_WHAT YOU NEED TO DO_
Render every line of the records below as a Markdown table, skipping blank lines. Use a column named "No." for the row number and a column named "Line" for the line itself.

_DATA EXTRACT_
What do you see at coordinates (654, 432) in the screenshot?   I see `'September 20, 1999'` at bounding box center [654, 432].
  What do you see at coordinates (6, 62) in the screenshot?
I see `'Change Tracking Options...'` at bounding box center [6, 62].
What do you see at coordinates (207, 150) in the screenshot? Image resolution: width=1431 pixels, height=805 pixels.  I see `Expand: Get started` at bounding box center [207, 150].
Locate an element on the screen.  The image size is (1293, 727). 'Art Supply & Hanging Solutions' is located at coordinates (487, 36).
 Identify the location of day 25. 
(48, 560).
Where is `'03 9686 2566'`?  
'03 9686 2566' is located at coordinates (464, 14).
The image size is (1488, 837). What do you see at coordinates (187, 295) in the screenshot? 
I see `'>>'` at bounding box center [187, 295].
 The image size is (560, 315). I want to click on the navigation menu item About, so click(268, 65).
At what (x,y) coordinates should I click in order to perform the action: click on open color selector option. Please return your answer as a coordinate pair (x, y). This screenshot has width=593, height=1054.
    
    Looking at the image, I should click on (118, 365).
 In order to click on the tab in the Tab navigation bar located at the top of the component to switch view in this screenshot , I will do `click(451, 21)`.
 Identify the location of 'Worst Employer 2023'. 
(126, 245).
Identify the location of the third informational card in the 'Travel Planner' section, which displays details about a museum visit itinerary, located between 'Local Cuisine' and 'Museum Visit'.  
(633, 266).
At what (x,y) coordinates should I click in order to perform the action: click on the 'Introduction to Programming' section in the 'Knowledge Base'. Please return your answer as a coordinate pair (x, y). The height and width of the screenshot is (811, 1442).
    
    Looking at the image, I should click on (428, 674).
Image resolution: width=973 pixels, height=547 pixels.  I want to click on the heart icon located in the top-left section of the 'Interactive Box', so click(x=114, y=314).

_SOLUTION FOR THIS PROBLEM_
| No. | Line |
|---|---|
| 1 | What do you see at coordinates (654, 432) in the screenshot?   I see `'September 20, 1999'` at bounding box center [654, 432]. |
| 2 |   What do you see at coordinates (6, 62) in the screenshot? |
| 3 | I see `'Change Tracking Options...'` at bounding box center [6, 62]. |
| 4 | What do you see at coordinates (207, 150) in the screenshot? Image resolution: width=1431 pixels, height=805 pixels.  I see `Expand: Get started` at bounding box center [207, 150]. |
| 5 | Locate an element on the screen.  The image size is (1293, 727). 'Art Supply & Hanging Solutions' is located at coordinates (487, 36). |
| 6 |  Identify the location of day 25.  |
| 7 | (48, 560). |
| 8 | Where is `'03 9686 2566'`?   |
| 9 | '03 9686 2566' is located at coordinates (464, 14). |
| 10 | The image size is (1488, 837). What do you see at coordinates (187, 295) in the screenshot?  |
| 11 | I see `'>>'` at bounding box center [187, 295]. |
| 12 |  The image size is (560, 315). I want to click on the navigation menu item About, so click(268, 65). |
| 13 | At what (x,y) coordinates should I click in order to perform the action: click on open color selector option. Please return your answer as a coordinate pair (x, y). This screenshot has width=593, height=1054. |
| 14 |     Looking at the image, I should click on (118, 365). |
| 15 |  In order to click on the tab in the Tab navigation bar located at the top of the component to switch view in this screenshot , I will do `click(451, 21)`. |
| 16 |  Identify the location of 'Worst Employer 2023'.  |
| 17 | (126, 245). |
| 18 | Identify the location of the third informational card in the 'Travel Planner' section, which displays details about a museum visit itinerary, located between 'Local Cuisine' and 'Museum Visit'.   |
| 19 | (633, 266). |
| 20 | At what (x,y) coordinates should I click in order to perform the action: click on the 'Introduction to Programming' section in the 'Knowledge Base'. Please return your answer as a coordinate pair (x, y). The height and width of the screenshot is (811, 1442). |
| 21 |     Looking at the image, I should click on (428, 674). |
| 22 | Image resolution: width=973 pixels, height=547 pixels.  I want to click on the heart icon located in the top-left section of the 'Interactive Box', so click(x=114, y=314). |